Yield items whose parse satisfies a structural DSL constraint.

Parameters:

Name Type Description Default
parsed Iterable[tuple[CorpusRecord, ParsedSentence]]

(record, sentence) pairs (e.g. from parse_records).

required
constraint str

A DSL expression evaluated with the item bound as self and item (e.g. 'upos(self, root(self)) == "VERB"').

required
item_template_id UUID

Template the resulting items are associated with.

required
tool str

Parser identifier, recorded as provenance.

required
element_name str

Rendered-element name for the parsed text.

'text'
formalism str

Dependency formalism slug.

UNIVERSAL_DEPENDENCIES
evaluator DSLEvaluator | None

Reused evaluator (one is created if None).

None

Yields:

Type Description
Item

Items whose parse satisfies constraint.

sample_corpus(source: Iterable[CorpusRecord], parser: DependencyParser, constraint: str, *, item_template_id: UUID, element_name: str = 'text', formalism: str = UNIVERSAL_DEPENDENCIES, split_sentences: bool = True, limit: int | None = None, evaluator: DSLEvaluator | None = None) -> Iterator[Item]

Stream, parse, and structurally filter a corpus into items.
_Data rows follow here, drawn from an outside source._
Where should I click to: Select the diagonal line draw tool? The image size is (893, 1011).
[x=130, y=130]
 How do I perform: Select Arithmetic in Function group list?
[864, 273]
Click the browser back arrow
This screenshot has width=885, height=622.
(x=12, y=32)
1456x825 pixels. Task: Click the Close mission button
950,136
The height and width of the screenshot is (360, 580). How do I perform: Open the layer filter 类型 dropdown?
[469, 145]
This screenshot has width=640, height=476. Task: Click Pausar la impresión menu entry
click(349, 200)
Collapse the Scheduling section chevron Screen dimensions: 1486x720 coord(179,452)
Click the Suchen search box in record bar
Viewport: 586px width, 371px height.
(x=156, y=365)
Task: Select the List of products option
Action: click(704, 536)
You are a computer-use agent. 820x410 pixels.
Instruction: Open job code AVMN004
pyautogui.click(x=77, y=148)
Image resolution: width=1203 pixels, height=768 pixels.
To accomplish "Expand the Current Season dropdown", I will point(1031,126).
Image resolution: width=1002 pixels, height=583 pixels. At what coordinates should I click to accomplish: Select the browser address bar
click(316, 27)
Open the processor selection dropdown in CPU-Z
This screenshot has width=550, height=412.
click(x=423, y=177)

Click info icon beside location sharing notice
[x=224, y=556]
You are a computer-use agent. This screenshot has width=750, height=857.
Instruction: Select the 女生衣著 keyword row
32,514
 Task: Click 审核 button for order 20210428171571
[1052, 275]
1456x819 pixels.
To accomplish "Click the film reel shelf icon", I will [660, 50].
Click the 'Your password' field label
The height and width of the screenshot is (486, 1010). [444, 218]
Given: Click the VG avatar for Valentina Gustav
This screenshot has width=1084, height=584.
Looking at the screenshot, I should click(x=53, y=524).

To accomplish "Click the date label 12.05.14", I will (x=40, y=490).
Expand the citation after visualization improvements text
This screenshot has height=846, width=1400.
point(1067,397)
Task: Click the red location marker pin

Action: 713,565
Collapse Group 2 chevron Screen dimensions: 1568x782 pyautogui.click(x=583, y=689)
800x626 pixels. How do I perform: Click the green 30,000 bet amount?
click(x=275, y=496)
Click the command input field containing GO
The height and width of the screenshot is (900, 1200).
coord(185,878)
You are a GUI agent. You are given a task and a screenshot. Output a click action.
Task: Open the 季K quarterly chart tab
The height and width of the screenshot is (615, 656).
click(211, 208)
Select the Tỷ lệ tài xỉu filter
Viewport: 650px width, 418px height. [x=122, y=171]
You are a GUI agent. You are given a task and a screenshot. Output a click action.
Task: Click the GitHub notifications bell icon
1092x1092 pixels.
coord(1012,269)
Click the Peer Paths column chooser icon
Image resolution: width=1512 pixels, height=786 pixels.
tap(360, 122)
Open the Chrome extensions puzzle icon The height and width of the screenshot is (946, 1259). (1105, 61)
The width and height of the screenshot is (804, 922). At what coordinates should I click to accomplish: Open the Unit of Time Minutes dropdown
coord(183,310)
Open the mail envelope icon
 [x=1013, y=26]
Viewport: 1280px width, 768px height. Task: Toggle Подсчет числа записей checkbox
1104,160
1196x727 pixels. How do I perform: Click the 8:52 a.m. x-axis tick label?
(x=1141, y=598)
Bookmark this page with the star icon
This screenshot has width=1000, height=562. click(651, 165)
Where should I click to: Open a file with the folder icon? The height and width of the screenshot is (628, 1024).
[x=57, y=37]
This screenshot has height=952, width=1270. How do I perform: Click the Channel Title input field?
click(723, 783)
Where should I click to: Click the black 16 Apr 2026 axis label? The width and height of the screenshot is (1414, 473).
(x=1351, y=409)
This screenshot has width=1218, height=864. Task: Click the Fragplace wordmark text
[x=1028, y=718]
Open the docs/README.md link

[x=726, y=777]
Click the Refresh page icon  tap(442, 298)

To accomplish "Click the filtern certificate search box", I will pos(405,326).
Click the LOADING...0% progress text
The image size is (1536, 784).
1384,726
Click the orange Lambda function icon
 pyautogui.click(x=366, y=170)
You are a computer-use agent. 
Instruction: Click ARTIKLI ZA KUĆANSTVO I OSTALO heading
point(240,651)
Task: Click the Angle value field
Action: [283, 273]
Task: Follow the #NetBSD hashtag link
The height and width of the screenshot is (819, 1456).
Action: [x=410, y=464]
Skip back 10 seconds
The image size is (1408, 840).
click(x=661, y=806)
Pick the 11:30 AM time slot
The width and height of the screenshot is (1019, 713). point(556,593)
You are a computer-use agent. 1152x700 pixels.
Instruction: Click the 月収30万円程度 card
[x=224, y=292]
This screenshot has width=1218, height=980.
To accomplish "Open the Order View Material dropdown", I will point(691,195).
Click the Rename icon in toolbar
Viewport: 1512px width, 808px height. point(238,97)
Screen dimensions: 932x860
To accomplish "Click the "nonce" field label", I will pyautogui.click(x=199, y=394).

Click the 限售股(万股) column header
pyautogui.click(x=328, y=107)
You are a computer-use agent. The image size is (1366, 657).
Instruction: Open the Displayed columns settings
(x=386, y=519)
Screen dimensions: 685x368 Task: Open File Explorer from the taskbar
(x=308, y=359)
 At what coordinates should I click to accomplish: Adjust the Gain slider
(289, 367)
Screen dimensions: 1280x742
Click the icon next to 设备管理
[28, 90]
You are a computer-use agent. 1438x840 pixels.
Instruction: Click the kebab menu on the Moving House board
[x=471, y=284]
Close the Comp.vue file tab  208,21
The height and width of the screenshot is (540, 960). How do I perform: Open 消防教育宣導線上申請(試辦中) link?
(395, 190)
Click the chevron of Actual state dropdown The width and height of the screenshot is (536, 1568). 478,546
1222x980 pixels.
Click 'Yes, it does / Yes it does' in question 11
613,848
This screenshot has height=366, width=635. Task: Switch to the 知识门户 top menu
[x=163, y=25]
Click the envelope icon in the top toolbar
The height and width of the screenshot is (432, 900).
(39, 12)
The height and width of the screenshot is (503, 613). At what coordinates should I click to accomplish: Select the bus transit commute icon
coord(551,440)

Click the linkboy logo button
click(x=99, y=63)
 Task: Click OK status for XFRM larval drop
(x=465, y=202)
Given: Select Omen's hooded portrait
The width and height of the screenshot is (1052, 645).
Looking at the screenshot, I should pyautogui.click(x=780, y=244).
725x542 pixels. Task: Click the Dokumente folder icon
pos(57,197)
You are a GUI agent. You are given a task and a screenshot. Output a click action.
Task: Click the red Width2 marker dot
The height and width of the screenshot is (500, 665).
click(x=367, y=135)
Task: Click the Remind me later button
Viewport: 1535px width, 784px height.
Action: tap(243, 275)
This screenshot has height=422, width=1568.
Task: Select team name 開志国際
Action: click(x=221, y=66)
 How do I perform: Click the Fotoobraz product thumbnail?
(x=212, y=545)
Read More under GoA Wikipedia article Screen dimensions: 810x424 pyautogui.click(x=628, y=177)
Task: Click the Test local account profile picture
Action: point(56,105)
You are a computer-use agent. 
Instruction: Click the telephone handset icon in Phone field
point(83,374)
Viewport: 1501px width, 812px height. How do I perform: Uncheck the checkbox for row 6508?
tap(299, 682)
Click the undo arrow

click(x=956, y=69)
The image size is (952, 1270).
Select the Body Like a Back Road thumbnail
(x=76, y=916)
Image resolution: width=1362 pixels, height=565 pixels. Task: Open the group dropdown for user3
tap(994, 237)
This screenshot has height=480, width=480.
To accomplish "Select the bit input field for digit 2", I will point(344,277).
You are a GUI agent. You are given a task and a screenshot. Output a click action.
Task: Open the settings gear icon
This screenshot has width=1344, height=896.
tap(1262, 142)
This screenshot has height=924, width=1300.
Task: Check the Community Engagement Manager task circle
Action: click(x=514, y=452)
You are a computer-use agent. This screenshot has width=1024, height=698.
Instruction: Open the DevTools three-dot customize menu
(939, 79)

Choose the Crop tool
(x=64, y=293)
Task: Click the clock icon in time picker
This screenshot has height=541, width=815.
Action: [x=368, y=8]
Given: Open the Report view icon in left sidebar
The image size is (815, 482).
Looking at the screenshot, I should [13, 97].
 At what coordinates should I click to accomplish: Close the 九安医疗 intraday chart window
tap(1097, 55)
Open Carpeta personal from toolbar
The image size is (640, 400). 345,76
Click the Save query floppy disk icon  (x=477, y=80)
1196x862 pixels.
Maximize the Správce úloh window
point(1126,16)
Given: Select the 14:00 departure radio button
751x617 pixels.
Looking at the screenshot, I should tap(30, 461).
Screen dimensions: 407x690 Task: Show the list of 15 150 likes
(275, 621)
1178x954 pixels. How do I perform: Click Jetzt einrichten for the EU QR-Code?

Convenience composition of parse_records and filter_by_structure, optionally capped at limit items.

Parameters:

Name Type Description Default
source Iterable[CorpusRecord]

The corpus source.

required
parser DependencyParser

The dependency parser to apply (its tool is recorded as provenance).

required
constraint str

Structural DSL constraint each item must satisfy.

required
item_template_id UUID

Template the resulting items are associated with.

required
element_name str

Rendered-element name for the parsed text.

'text'
formalism str

Dependency formalism slug.

UNIVERSAL_DEPENDENCIES
split_sentences bool

Whether multi-sentence records fan out (see parse_records).

True
limit int | None

Maximum number of items to yield.

None
evaluator DSLEvaluator | None

Reused evaluator (one is created if None).

None

Yields:

Type Description
Item

Matching items, at most limit of them.